Gather from the listing below each line that includes the word "agent", and copy it.
------ INFORMATION PROVIDED
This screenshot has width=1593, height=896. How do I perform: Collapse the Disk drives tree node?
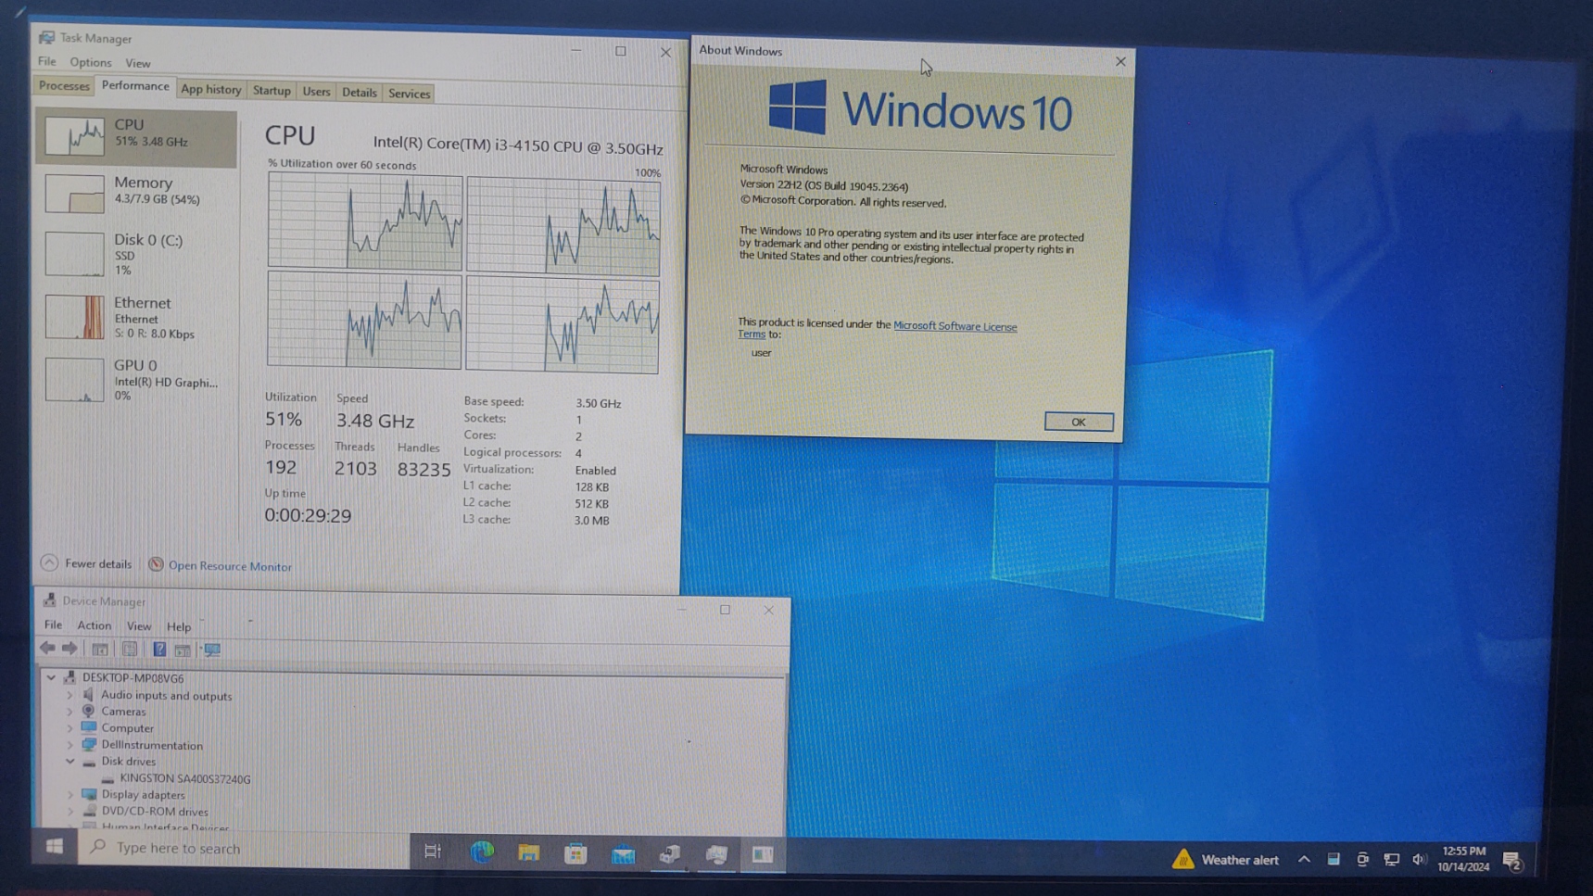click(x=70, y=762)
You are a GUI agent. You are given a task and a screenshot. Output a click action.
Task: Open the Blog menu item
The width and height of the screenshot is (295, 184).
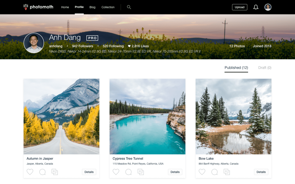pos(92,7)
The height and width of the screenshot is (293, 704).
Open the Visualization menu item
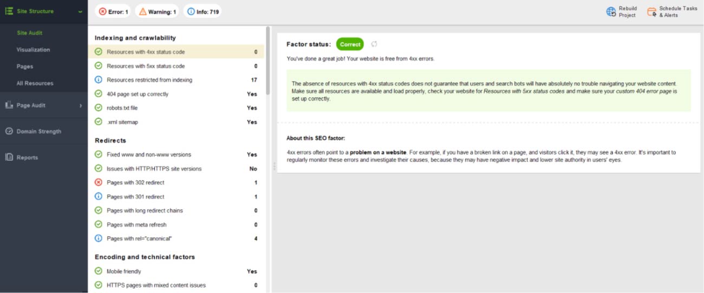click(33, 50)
------------
------ INFORMATION PROVIDED
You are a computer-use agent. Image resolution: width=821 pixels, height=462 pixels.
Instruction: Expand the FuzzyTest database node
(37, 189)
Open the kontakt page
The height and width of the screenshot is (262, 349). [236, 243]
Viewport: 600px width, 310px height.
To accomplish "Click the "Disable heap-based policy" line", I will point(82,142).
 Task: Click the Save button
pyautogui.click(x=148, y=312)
------------
(REPLY):
You are a GUI agent. You are given a task and a screenshot. Output a click action.
You are a computer-use agent. Image resolution: width=821 pixels, height=462 pixels.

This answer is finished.